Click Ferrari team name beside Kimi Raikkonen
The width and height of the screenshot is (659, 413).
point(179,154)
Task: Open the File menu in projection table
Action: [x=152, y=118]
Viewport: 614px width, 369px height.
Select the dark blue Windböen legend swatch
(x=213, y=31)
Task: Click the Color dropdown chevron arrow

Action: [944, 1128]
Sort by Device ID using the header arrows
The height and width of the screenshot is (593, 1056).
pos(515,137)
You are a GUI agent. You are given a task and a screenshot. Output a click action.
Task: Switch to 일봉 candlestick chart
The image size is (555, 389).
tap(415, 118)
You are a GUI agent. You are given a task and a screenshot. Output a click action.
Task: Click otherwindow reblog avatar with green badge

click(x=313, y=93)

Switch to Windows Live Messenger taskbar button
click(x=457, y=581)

********

## Exercise objective
Exactly what appears above must be set down again in full.

## Reply to the exercise
Click Ferrari team name beside Kimi Raikkonen
The width and height of the screenshot is (659, 413).
point(179,154)
Task: Open the File menu in projection table
Action: [x=152, y=118]
Viewport: 614px width, 369px height.
Select the dark blue Windböen legend swatch
(x=213, y=31)
Task: Click the Color dropdown chevron arrow

Action: [944, 1128]
Sort by Device ID using the header arrows
The height and width of the screenshot is (593, 1056).
pos(515,137)
You are a GUI agent. You are given a task and a screenshot. Output a click action.
Task: Switch to 일봉 candlestick chart
The image size is (555, 389).
tap(415, 118)
You are a GUI agent. You are given a task and a screenshot. Output a click action.
Task: Click otherwindow reblog avatar with green badge

click(x=313, y=93)

Switch to Windows Live Messenger taskbar button
click(x=457, y=581)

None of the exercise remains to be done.